Gaz en Europe : les signaux au rouge ?

Photo de Quinten de Graaf sur Unsplash

Avant le conflit russo-ukrainien de 2022, l’Europe bénéficiait d’un approvisionnement stable en gaz naturel, principalement assuré par la Russie via des gazoducs stratégiques comme Nord Stream. Cette dépendance énergétique, fruit de décennies d’échanges commerciaux, permettait aux pays européens de maintenir des prix relativement stables et des réserves confortables. La distribution s’effectuait selon un schéma bien établi : la Russie fournissait environ 40% des besoins européens en gaz, complétés par des importations de GNL et la production locale, notamment des Pays-Bas et de la Norvège.
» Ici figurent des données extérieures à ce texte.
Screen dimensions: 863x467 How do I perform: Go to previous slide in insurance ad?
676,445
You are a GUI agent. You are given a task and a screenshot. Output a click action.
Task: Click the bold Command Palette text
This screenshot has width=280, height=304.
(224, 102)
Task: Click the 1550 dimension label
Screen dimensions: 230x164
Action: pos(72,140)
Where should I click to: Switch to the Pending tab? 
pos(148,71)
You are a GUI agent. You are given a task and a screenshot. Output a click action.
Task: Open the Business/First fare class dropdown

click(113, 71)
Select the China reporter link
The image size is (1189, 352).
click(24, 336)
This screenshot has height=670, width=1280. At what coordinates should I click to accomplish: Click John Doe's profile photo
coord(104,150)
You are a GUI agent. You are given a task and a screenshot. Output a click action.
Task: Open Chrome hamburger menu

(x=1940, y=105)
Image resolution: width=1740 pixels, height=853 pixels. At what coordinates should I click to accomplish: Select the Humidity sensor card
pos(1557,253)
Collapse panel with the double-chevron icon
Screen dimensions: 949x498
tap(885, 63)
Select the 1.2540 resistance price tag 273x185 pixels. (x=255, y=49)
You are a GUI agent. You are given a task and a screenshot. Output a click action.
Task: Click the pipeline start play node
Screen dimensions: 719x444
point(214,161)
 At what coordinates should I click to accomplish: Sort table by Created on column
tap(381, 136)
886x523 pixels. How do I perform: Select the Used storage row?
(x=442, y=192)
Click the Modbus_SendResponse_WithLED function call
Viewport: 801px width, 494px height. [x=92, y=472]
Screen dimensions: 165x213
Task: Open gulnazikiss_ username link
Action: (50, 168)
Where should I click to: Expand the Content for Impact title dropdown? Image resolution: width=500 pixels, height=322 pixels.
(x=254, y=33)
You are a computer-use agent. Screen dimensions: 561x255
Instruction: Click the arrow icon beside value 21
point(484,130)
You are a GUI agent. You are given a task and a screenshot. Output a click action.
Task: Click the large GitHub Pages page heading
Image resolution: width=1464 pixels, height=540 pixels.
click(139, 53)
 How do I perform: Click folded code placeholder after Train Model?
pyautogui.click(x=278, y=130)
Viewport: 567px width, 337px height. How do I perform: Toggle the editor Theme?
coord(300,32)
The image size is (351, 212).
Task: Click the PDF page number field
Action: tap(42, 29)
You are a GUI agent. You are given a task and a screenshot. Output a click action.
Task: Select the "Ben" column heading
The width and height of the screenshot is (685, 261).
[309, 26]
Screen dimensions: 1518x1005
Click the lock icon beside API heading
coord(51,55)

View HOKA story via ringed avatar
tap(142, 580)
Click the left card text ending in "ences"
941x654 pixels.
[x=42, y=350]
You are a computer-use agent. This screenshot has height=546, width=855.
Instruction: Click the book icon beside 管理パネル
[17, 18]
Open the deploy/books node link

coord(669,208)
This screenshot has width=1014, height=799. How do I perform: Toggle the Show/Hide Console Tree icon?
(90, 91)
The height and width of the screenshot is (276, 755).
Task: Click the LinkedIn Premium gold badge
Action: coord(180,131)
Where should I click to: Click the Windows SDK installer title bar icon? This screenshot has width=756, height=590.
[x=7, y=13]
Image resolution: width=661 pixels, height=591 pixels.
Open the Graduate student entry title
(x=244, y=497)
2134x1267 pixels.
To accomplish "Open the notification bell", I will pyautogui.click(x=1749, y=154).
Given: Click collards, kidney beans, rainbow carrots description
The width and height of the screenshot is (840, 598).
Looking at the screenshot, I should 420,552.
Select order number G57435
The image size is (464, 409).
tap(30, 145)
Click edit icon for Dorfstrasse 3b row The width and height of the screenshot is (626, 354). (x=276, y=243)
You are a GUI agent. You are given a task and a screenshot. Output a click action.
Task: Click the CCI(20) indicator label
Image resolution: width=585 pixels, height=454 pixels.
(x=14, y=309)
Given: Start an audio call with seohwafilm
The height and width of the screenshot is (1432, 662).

Une chute préoccupante des réserves européennes

Les données récentes de Gas Infrastructure Europe révèlent une situation alarmante : les sites de stockage européens ne sont plus remplis qu’à 59%, contre 75% l’année dernière à la même période. Cette diminution drastique résulte d’un hiver particulièrement rigoureux et de l’arrêt des approvisionnements russes. La France et les Pays-Bas, pourtant dotés d’importantes capacités de stockage, voient leurs réserves chuter sous la barre des 40%. Seuls quelques pays comme le Portugal, la Suède et l’Espagne maintiennent des niveaux de stockage rassurants, dépassant les 70%.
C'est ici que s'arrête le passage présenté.